Wir kommen ins Nachdenken. Wir, das sind die alten attischen Faune, die
wir von den Byzantinern, den frühen Frömmlern, die sich Christen
nannten, samt unseren Vätern Dionysos und Pan aus unseren Hainen
vertreiben wurden.
Paulus, dieser in alle Ewigkeit verdammte Demagoge der guten Absichten,
dieser Frauenhasser und Stammvater aller bigotten, katholischen Mucker
und prüden Calvinisten, Paulus hat seinen armen Opfern einen Teufel
an die Wand gemalt, den er uns nachempfand: Hörner trugen wir und
Bocksfüße. Jawohl! Das taten wir wirklich. Denn mit den Zickenböcken
verband uns unsere Neugier auf die Welt, unsere ungehemmte Lebenslust
und unsere freie Sexualität! Das war den Moralisten, die es sicher
gut meinten, zutiefst suspekt. Sexualität, dieser mächtigste
Magnetismus seit den Zeiten der zweigeschlechtlichen Evolution, wurde
von ihnen als die Ursache erfahren für alle Aggressivität in
der menschlichen Gemeinschaft. Das ist so abwegig nicht: der Kampf um
einen begehrten Sexualpartner war schon immer ein Spielfeld der Aggression.

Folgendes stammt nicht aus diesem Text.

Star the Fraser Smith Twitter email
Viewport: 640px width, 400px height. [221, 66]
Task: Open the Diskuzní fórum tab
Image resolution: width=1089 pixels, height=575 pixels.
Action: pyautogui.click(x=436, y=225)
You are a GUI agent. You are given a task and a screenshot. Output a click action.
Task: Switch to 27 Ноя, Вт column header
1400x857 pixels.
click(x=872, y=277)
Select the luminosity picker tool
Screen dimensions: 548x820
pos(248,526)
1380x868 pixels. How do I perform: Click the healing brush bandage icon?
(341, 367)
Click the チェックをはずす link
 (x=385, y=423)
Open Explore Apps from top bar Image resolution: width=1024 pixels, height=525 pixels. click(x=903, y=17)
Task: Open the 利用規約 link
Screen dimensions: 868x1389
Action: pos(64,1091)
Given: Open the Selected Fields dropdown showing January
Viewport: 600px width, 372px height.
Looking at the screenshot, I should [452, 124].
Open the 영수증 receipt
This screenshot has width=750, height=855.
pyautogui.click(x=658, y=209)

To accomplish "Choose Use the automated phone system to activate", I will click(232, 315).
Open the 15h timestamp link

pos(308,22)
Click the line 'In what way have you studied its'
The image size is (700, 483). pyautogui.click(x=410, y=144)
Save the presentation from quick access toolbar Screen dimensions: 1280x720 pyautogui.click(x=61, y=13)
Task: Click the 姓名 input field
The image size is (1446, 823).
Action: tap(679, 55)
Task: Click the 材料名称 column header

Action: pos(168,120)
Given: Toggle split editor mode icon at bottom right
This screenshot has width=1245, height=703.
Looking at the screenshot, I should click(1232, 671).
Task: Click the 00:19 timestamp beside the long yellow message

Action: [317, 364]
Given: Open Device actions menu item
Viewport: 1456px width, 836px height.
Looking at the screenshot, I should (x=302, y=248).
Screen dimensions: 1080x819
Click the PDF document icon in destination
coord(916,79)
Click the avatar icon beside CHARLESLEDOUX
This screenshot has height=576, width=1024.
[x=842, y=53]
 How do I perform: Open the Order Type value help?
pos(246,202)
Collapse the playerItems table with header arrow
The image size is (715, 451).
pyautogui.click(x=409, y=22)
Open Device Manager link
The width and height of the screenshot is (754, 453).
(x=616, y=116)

Wie er auch immer ausging, zu den Verlierern gehörte in aller Regel
die Gemeinschaft, die am Ende dieser Rangelei oft mindestens ein wertvolles
Mitglied, wenn nicht derer viele, verloren geben mußte. Daher die
Entwicklung der rigiden Moralentwicklung, die strengen Gesetze in puncto
Sexualität, die ihren Ursprung in den Zelten der arabisch-semitischen
Beduinen vor dreitausend Jahren fand.
Andere Gesellschaften gingen mit dem natürlichsten Trieb der Welt
adäquater um und fuhren nicht schlecht dabei. Seien es die alten
Inder, die alten Japaner, Etrusker, Hawaiianer, Tahitianer, Ägypter,
Chinesen, Hellenen, Griechen – ach, die Reihe ließe sich beinahe
beliebig fortsetzen. Auch unsere Vormütter und -väter im Alten
Europa verehrten heilige Kessel und Speere als durchaus nicht mißzudeutende
Vagina- und Phallussymbole, betrieben freizügige Fruchtbarkeitskulte,
feierten wie die alten Babylonier rituelle Vereinigungen zwischen Frau
und Mann. In diesen Feiern lag eine lebensbejahende Philosophie, die auch
genug Respekt vor der andersgearteten Kreatur aufzubringen in der Lage
war. Baum und Tier gehörten zum Kanon des Lebens und erfuhren entsprechende
Wertschätzung.
Erst das verhängnisvolle Christentum, dem es gefiel, den jüdischen
Monotheismus zu sublimieren, rückte den Menschen fatalerweise in
den Mittelpunkt der Welt. Niemand wird ernsthaft die Verdienste dieses
Monotheismus’ um den Lebenserhalt des wohl gequältesten Volkes
der Welt bestreiten wollen. In der Hand der expansiven Christen jedoch
wurde er zu einer Waffe, die statt der verheißenden Erlösung
der Menschheit den sicheren Untergang bringen wird. Selbst jetzt, wo der
Einfluß des Christentums und seiner Moralvorstellungen im Schwinden
begriffen ist – die Prägung des Menschen auf den schrankenlosen
Egoismus seiner Gattung sitzt zu tief. Mütterchen Natur duldet eine
solche Egomanie nicht lange. Mit sich wird der Nackte Affe die meisten
seiner Mitkreaturen in den Abgrund reißen, bis auch die letzte Spur
von ihm in nur wenigen tausend Jahren getilgt sein wird, und ein von verlogener
Moral befreites Leben sich nach Darwin’schen Prinzipien neu zu organisieren
vermag.
Wir werden die menschenfreundlichen Aspekte und Ansprüche des wahren
Christentums immer ehren. Dennoch wird diese Religion uns, in deren Herzen
die Tempel der alten Götter noch immer fest und solide stehen, fremd
bleiben und unheimlich.
Ein Faun lebt in dieser Welt, nicht in einer ominösen jenseitigen.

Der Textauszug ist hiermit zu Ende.